EXTRAIT DU TEXTE -
Le cléricalisme catholique ne date pas d’hier. Mais s’il a toujours existé, il est d’une actualité qui suscite aujourd’hui beaucoup d’oppositions chez un grand nombre de chrétiens et aussi chez ceux qui ne le sont pas. A l’intérieur de l’Eglise, des chrétiens se plaignent de l’autoritarisme de responsables catholiques ( pape, curie romaine, évêques, prêtres et certains laïcs délégués par eux) ; dans la société civile, des citoyens chrétiens et non-chrétiens blâment les initiatives déployés par les autorités catholiques et des groupes catholiques pour faire prévaloir leurs conceptions particulières dans la conduite des affaires publiques.

Précisons comment se manifeste aujourd’hui ce cléricalisme à l’intérieur de l’Eglise catholique et au sein de la société civile.

• A l’intérieur de l’Eglise,

on le constate par les nombreuses contestations de chrétiens laïcs qui ne supportent plus, comme hier et avant-hier, l’autoritarisme des autorités catholiques dans les domaines de la doctrine, de la morale, du fonctionnement ecclésial.

Dans le domaine de la doctrine, l’enseignement officiel sur Dieu, sur Jésus, sur les ministères, sur les sacrements, sur l’après-mort est loin d’être partagés par bien des chrétiens qui ont fait un sérieux travail de réflexion personnelle ou en groupe. Pour eux, par exemple, le contenu du long credo élaboré au IVème siècle qu’on dit à la messe n’est plus crédible. Ils butent à toutes les lignes. Il en va de même en ce qui concerne le langage de la liturgie incompréhensible parce qu’élaboré dans une culture et avec des représentations qui ne sont plus les leurs. Il en va de même encore par rapport à la conception de la Révélation, sorte de discours de Dieu qui descend sur les humains... ou encore par rapport à la conception de la prière de demande à Dieu qui frôle la magie...etc...

Dans le domaine de la morale, l’exclusion des divorcés remariés des sacrements est incompréhensible à beaucoup de chrétiens quand ils songent à la manière donc Jésus partageait les repas avec le tout venant. Ils ne comprennent pas à ce sujet qu’au synode récent sur la famille on n’ait pas ouvert toutes grandes les portes de l’Eucharistie aux divorcés remariés ; les conditions accordées pour y accéder de nouveau sont tellement difficiles et humiliantes que finalement rien n’a vraiment changé.

Vis à vis des homosexuels, l’Eglise ne les rejette pas mais les considère comme des handicapés et ils sont privés des sacrements s’ils vivent en couples. N’a-t-on pas vu dernièrement dans la région parisienne un catéchumène se voir refuser le baptême par un prêtre parce qu’il était homosexuel marié.

Quant à la femme, elle continue d’être considérée comme chrétienne de second rang dans la mesure où elle est exclue définitivement de l’exercice des ministères par la volonté soi-disant du Christ. Les déclarations des derniers papes, y compris de François qui a emboîté le pas à ses prédécesseurs, sont unanimes en ce sens. C’est scandaleux pour beaucoup de femmes et d’hommes chrétiens et non chrétiens.

DONNÉES PRÉSENTÉES -
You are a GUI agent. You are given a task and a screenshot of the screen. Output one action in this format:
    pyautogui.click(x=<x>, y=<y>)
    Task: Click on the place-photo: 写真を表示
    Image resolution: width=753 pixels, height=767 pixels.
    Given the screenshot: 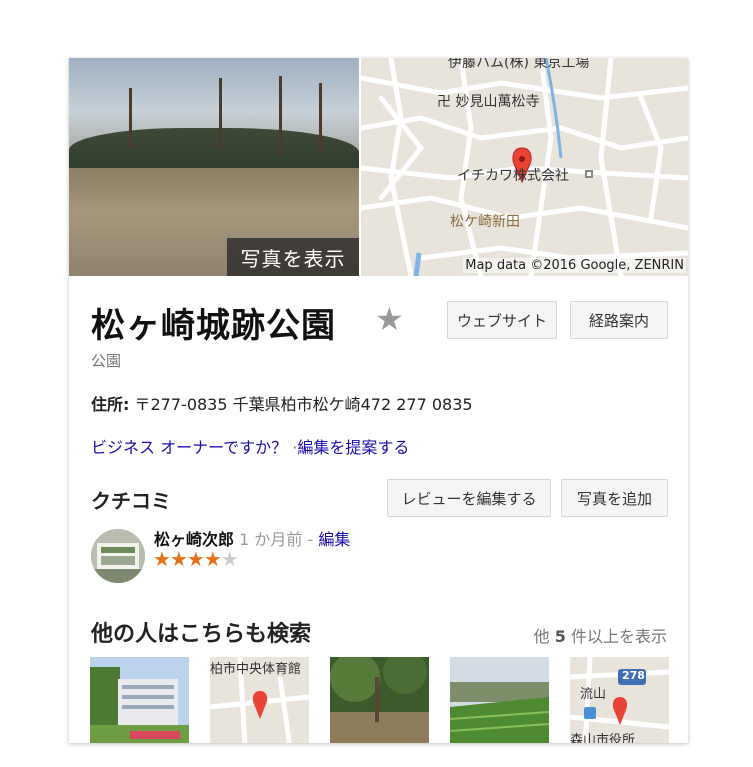 What is the action you would take?
    pyautogui.click(x=214, y=167)
    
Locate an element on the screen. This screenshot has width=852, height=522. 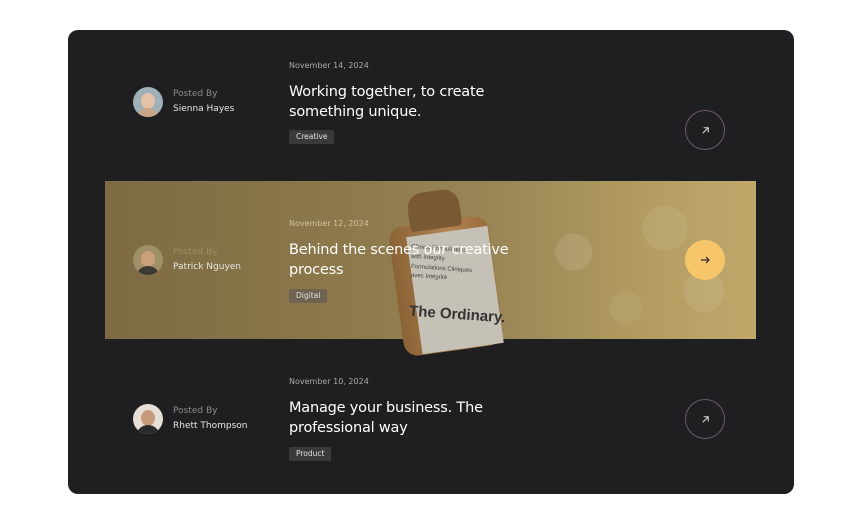
author-name: Rhett Thompson is located at coordinates (210, 426).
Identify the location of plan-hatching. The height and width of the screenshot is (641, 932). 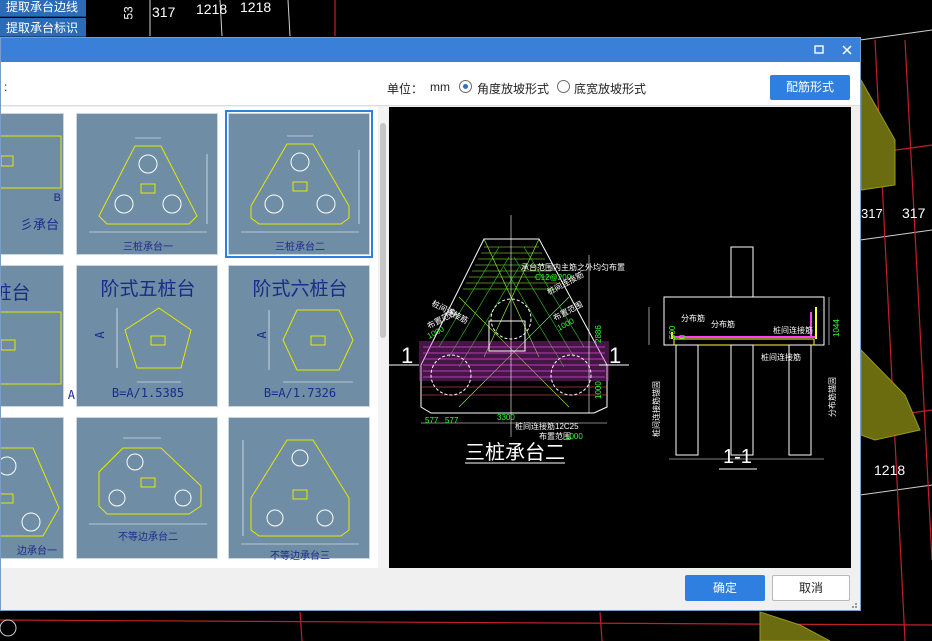
(509, 326).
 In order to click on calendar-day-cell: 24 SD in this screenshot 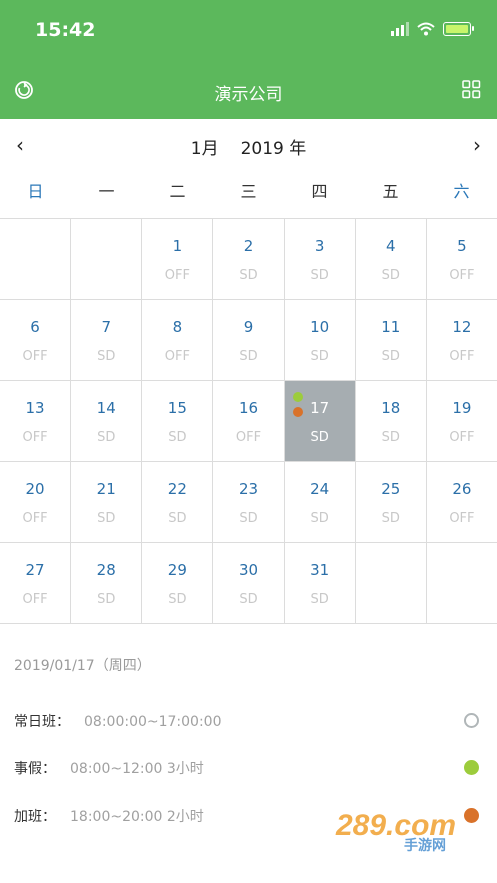, I will do `click(320, 502)`.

OBJECTIF VISÉ -
Répondez aux questions suivantes à partir de l'extrait sur le cléricalisme catholique.
(a) À quel siècle a été élaboré le long credo que l'on dit à la messe ?
(b) Pour quelle raison un prêtre de la région parisienne a-t-il refusé le baptême à un catéchumène ?
(c) De quoi la femme est-elle exclue définitivement ?

RÉPONSE ATTENDUE -
(a) Le long credo a été élaboré au IVe siècle.
(b) Le prêtre a refusé le baptême au catéchumène parce que celui-ci était homosexuel marié.
(c) La femme est exclue définitivement de l'exercice des ministères.